In re R.G.B., 98 P.3d 958, 959 (Colo. App. 2004). The miscarriage of
justice exception has a high bar and narrow scope. People in
Interest of M.B., 2020 COA 13, ¶¶ 23-24. We have recognized the
exception in “rare cases, involving unusual or special
13 circumstances, . . . to prevent an unequivocal and manifest
injustice.” People in Interest of E.R.S., 2019 COA 40, ¶ 38.
¶ 30 Father does not provide any explanation why the miscarriage
of justice exception should apply to either his challenge to the
treatment plan or to the scope of the juvenile court’s judicial notice.

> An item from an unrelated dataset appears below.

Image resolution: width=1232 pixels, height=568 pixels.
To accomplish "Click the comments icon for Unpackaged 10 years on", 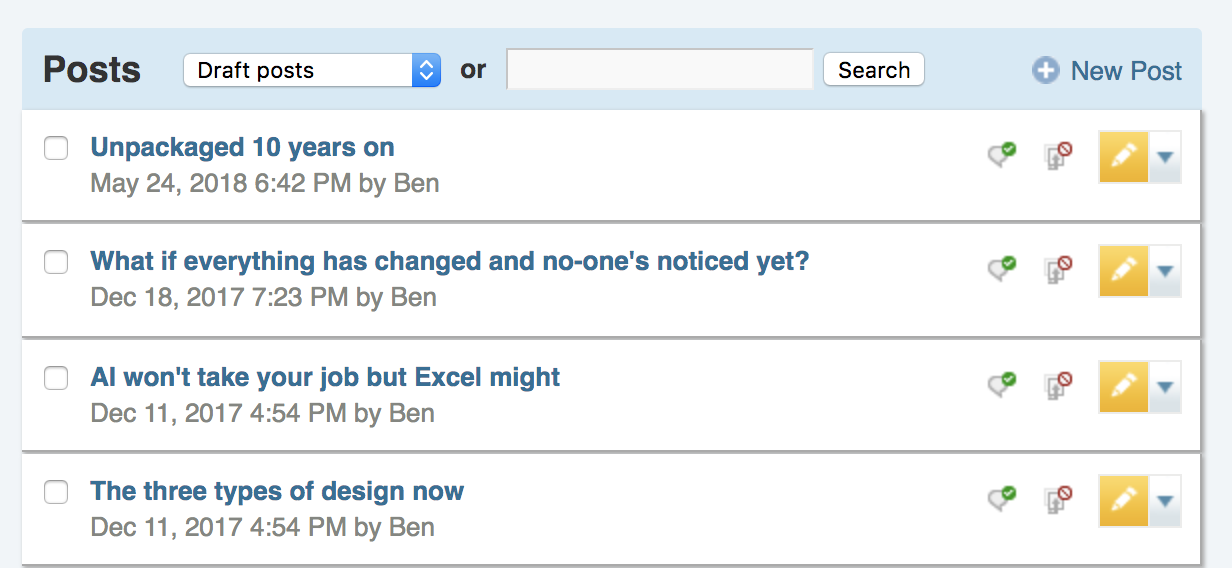I will 1002,155.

We therefore will not consider these claims. See Phillips v. People,
2019 CO 72, ¶ 12 (a party may not merely “mention a possible
argument in the most skeletal way, leaving the court to do counsel’s
work” (citation omitted)); see also S.Z.S., ¶ 29 (we will not consider
an argument when a parent “develops no legal or factual argument
in support of th[e] assertion”).3
3 Although it does not change the outcome of father’s appeal, we
expressly disapprove of the scope of the juvenile court’s judicial notice. As father points out, the court originally suggested that it would take judicial notice only of the existence of father’s criminal cases and adjudicative facts associated with those cases. But the court nonetheless looked to the substance of non-adjudicative documents in those cases, including minute orders indicating that father had been a “neutral or poor performer” in recovery court and a presentence investigation report containing statements from father that appeared inconsistent with some of the positions that he had taken in this proceeding. While the existence of court actions is the kind of fact that is proper for judicial notice under CRE 201, taking judicial notice of “acts or conditions that were the subject of prior litigation, including court findings and conclusions” is not proper. Doyle v. People, 2015 CO 10, ¶ 11.
14 IV. Conclusion
¶ 31 The judgment is affirmed.
JUDGE J. JONES and JUDGE SCHUTZ concur.